Interesting aside that didn't fit into the review -- Gawande mentions the case of Nelene Fox: a woman who was suffering a chemo-resistant form of breast cancer and couldn't get her insurer to cover an experimental treatment, and while she was able to fundraise enough money to get the bone marrow transplant privately, she died anyway (leading to a lawsuit, won by her family, that spooked insurance companies into covering all such experimental procedures from then on.) Ultimately, it was proven through clinical trials that the bone marrow treatment wasn't effective anyway. Here's the interesting part: while Gawande uses this story to illustrate why American medicine will always press for a fix, even when it may be hopeless and therefore a cruel waste of a patient's last days, in The Emperor of All Maladies, author Siddhartha Mukherjee uses this same case to demonstrate the wonderful evolution of cancer treatment into an advocate-based system, where patients are free to demand their doctors keep trying everything until the bitter end. These are two Indian-American doctors/science writers, such similar backgrounds; such opposite conclusions.

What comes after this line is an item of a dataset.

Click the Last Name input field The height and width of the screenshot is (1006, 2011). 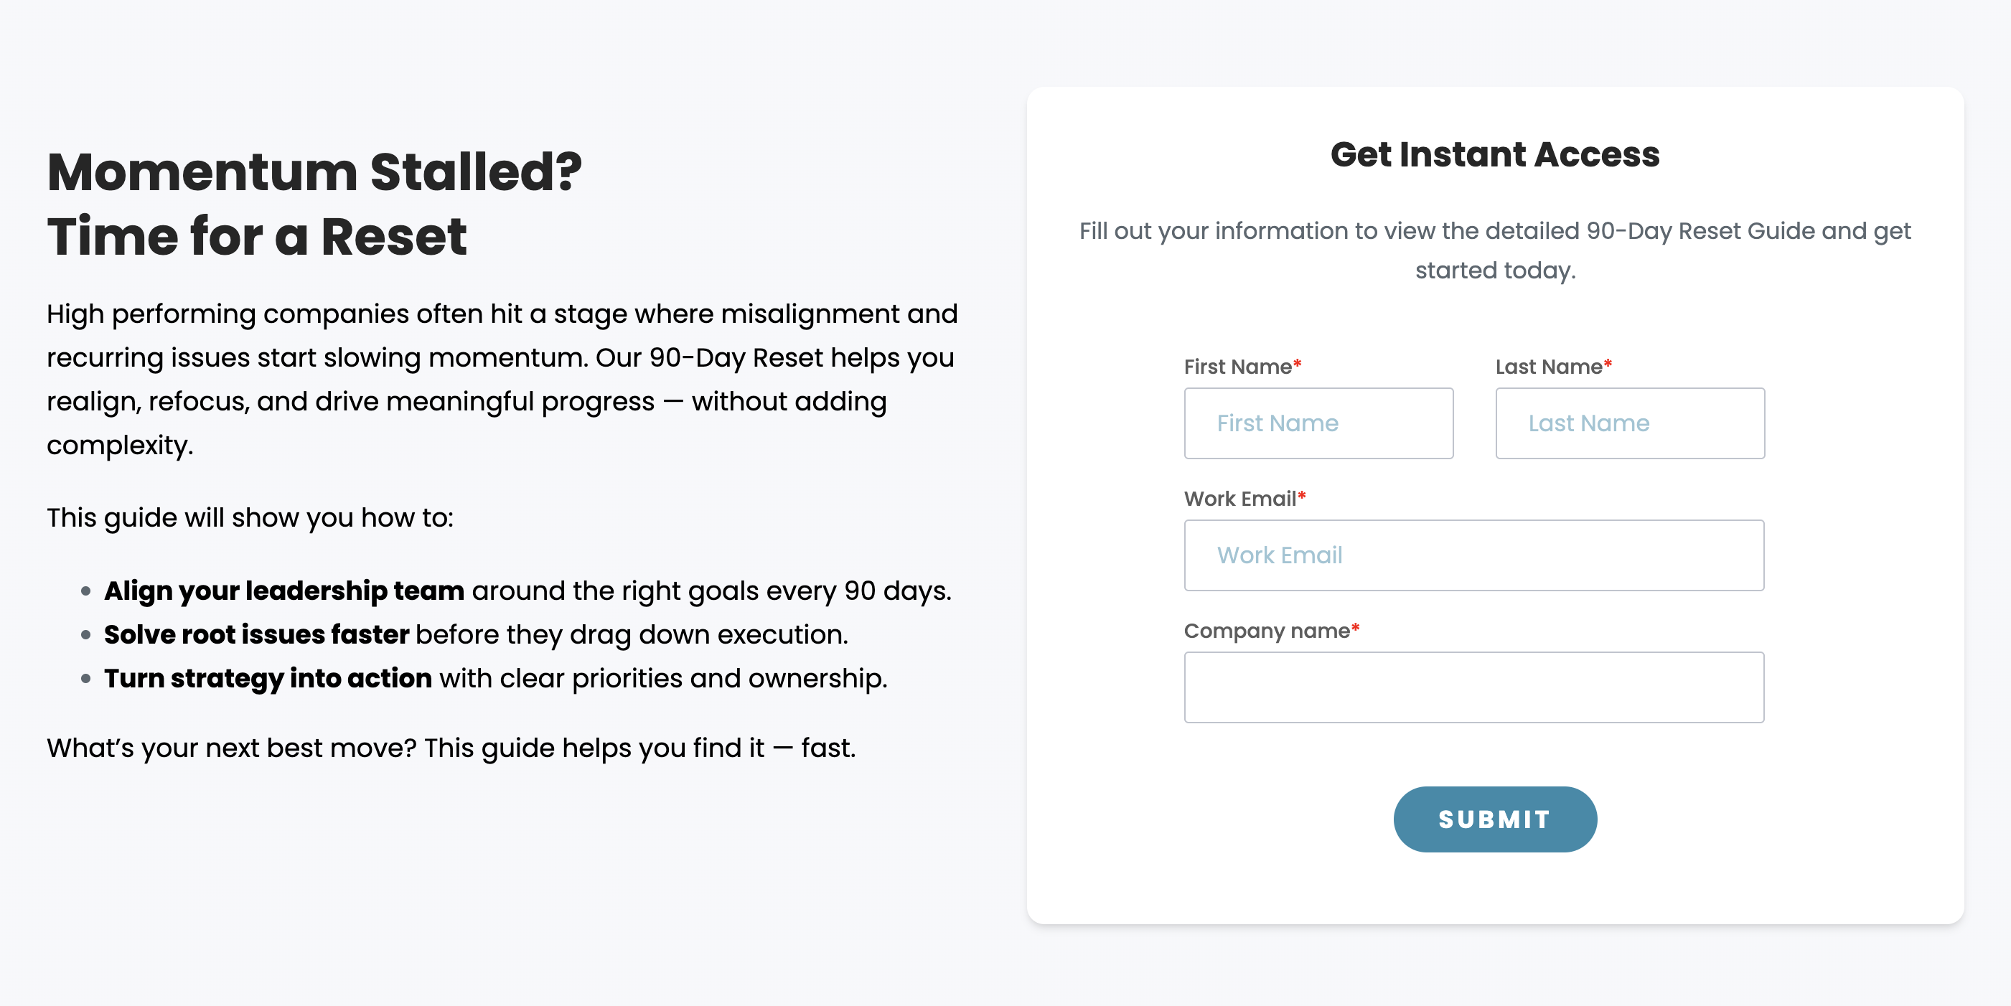1629,423
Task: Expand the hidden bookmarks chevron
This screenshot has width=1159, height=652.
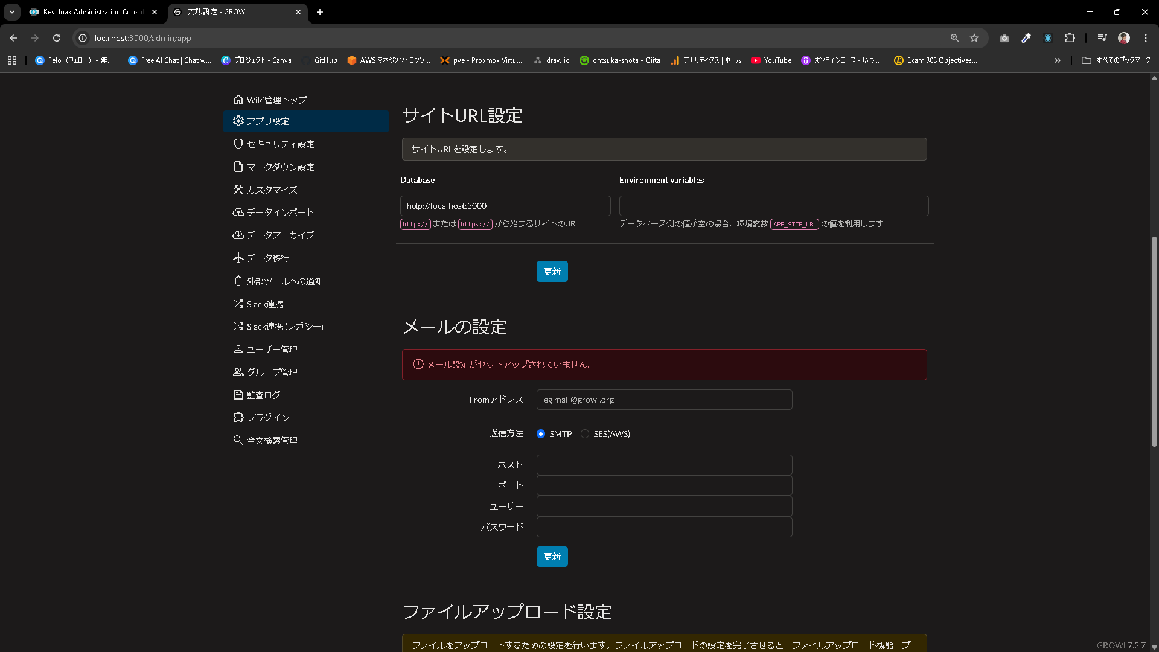Action: pos(1057,60)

And not for nothing, I'll add: When a Goodreads "friend" commented, "My parents are a decade younger than your in-laws, but the conversation has just started to trickle in amongst my siblings and I. My parents simply won't address it in any way. Zero discussion. "I'm too young to even think about it" my mother says. Tough stuff! I've had this book on my radar, but didn't realize the depth it would go into. Maybe I should be getting to it sooner than later", I replied with: "My parents are also a decade younger and they live 2000 km away from us "kids", deep in the woods of Nova Scotia, 45 minutes from the nearest town. When a 90 year old neighbour, stubbornly living alone to the end, died alone on his kitchen floor, my mother said, "That's the way I want to go". That HORRIFIES me, but this book is telling me it's her choice. I have no idea what to think about that."